Da diese Behauptung nach Auffassung der FEN-Anwälte nicht der Wahrheit entspricht und den guten Ruf von FE.N schädige, erließ das Landgericht Hamburg (Beschluss vom 16.11.2009 – 324 O 612/09) antragsgemäß eine einstweilige Verfügung gegen die Branchenzeitung, die es ihr verbietet, zu behaupten,
dass jeder FE.N-Depotpartner seine auf den Abschluss des Depotpartner-Vertrages gerichtete Willenserklärung widerrufen kann mit der Folge, dass der Depotvertrag rückabzuwickeln ist, sofern FE.N bei Abschluss des Depotpartner-Vertrages nicht über das Widerrufsrecht belehrt hat,
Das Internetportal www.mlmrecht.de berichtet, dass sich die Branchenzeitung mit der Gerichtsentscheidung nicht anfreunden konnte und gegen die Entscheidung des Landgerichts Hamburg Widerspruch einlegte. Ihre Meinung zu dem Verfahren äußerte die Zeitung auch auf ihrem Onlineportal im Rahmen ihrer Branchen News.

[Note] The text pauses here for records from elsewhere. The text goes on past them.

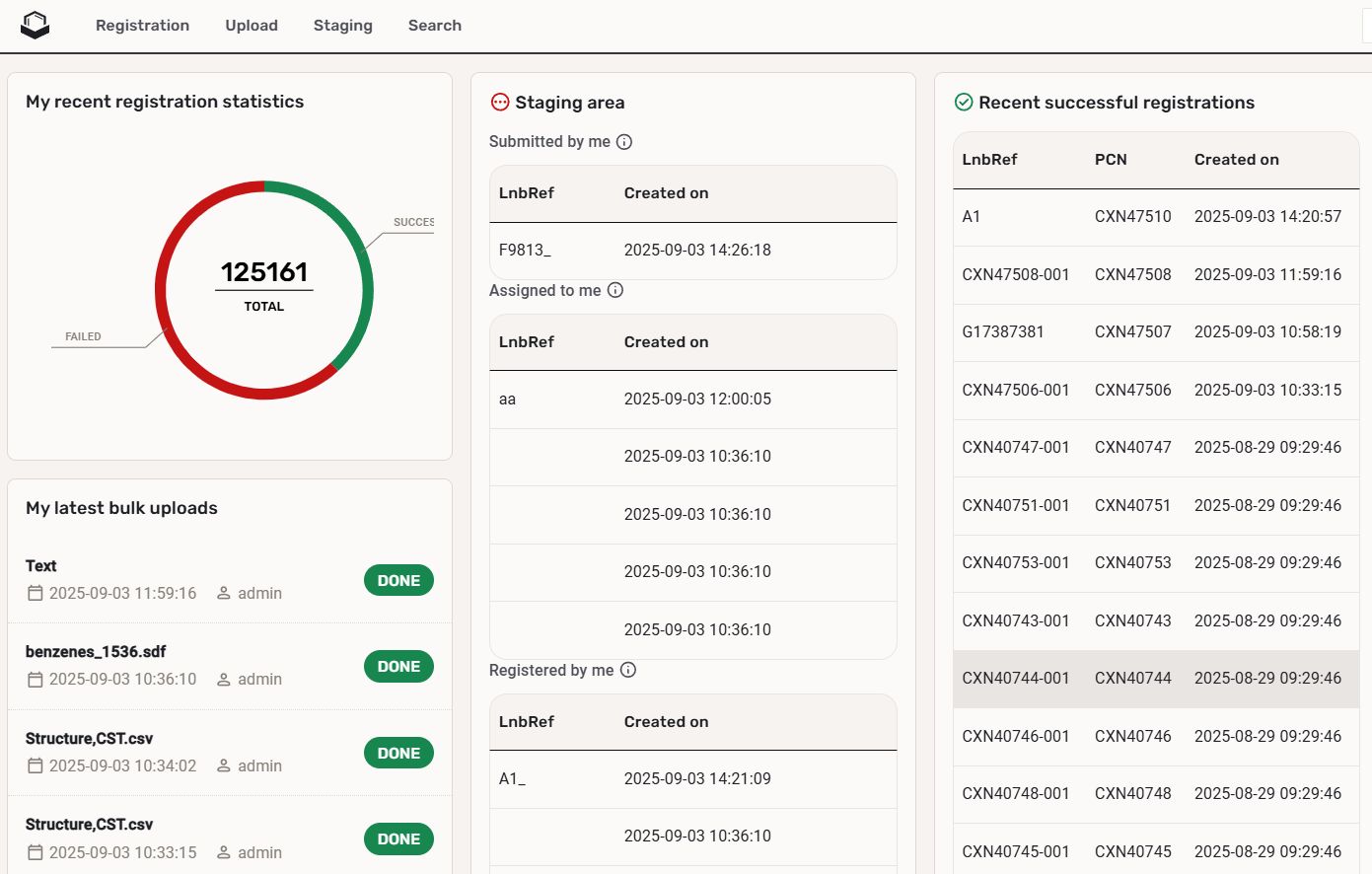Open the F9813_ staging entry
This screenshot has height=874, width=1372.
tap(525, 251)
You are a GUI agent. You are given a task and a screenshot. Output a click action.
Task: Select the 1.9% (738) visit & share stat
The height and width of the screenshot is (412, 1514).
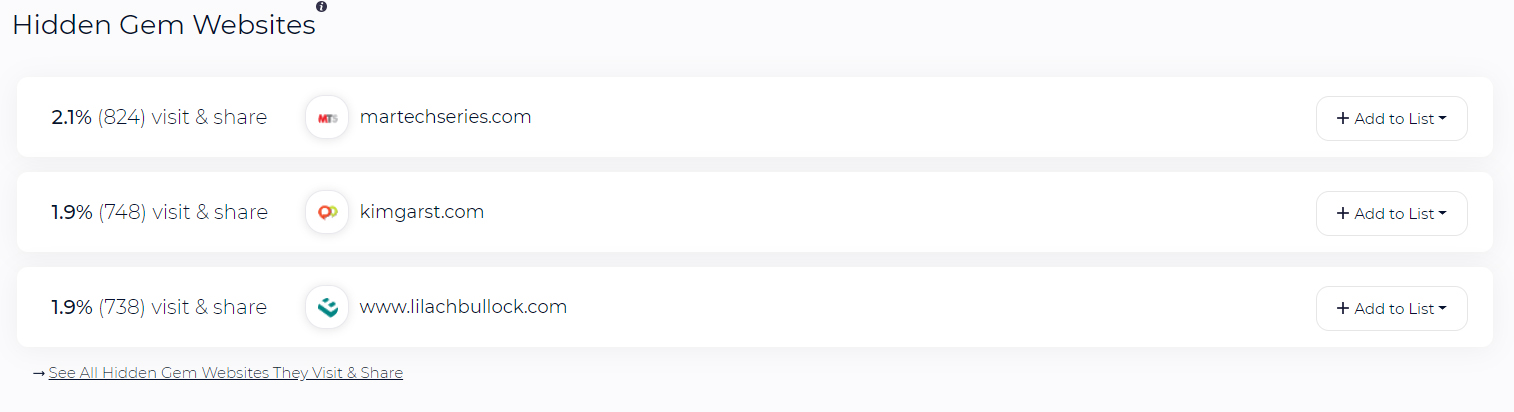[159, 307]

Mlmrecht.de berichtet weiter, dass die Hamburger Richter sich nicht einmal ansatzweise der Auffassung der Branchenzeitung anzuschließen vermochten und die einstweilige Verfügung während der mündlichen Verhandlung am 18.12.2009 und mit Urteil vom 22.12.2009 (Az.: 324 O 612/09) bestätigten.
Die Branchenzeitung hat nach Zustellung, so www.mlmrecht.de weiter, der nicht rechtskräftigen Gerichtsentscheidung die Möglichkeit, auch gegen diese Gerichtsentscheidung Rechtsmittel z.B. Berufung einzulegen. FE.N wiederum ist weiterhin fest entschlossen, nun die nächsten juristischen Schritte gegen die Zeitung veranlassen.